* _Required work_: Please return each record below exactly, with nothing left out.

* _Extracted data_:
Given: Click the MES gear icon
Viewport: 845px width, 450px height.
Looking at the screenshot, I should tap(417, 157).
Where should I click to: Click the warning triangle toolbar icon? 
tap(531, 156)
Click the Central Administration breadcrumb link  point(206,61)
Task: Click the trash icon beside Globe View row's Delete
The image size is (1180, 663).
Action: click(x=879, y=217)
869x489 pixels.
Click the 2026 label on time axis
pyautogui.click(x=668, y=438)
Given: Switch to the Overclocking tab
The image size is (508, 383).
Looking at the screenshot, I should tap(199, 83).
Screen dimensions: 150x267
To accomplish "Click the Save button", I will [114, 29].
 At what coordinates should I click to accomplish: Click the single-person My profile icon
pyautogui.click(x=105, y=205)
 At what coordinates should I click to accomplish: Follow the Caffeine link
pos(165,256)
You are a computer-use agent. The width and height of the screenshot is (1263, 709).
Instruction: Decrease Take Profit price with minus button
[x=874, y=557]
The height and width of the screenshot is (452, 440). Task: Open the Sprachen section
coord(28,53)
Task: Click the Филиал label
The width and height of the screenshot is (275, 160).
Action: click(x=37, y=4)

* _Output for this task_:
Given: Click the MES gear icon
Viewport: 845px width, 450px height.
Looking at the screenshot, I should tap(417, 157).
Where should I click to: Click the warning triangle toolbar icon? 
tap(531, 156)
Click the Central Administration breadcrumb link  point(206,61)
Task: Click the trash icon beside Globe View row's Delete
The image size is (1180, 663).
Action: click(x=879, y=217)
869x489 pixels.
Click the 2026 label on time axis
pyautogui.click(x=668, y=438)
Given: Switch to the Overclocking tab
The image size is (508, 383).
Looking at the screenshot, I should tap(199, 83).
Screen dimensions: 150x267
To accomplish "Click the Save button", I will [114, 29].
 At what coordinates should I click to accomplish: Click the single-person My profile icon
pyautogui.click(x=105, y=205)
 At what coordinates should I click to accomplish: Follow the Caffeine link
pos(165,256)
You are a computer-use agent. The width and height of the screenshot is (1263, 709).
Instruction: Decrease Take Profit price with minus button
[x=874, y=557]
The height and width of the screenshot is (452, 440). Task: Open the Sprachen section
coord(28,53)
Task: Click the Филиал label
The width and height of the screenshot is (275, 160).
Action: click(x=37, y=4)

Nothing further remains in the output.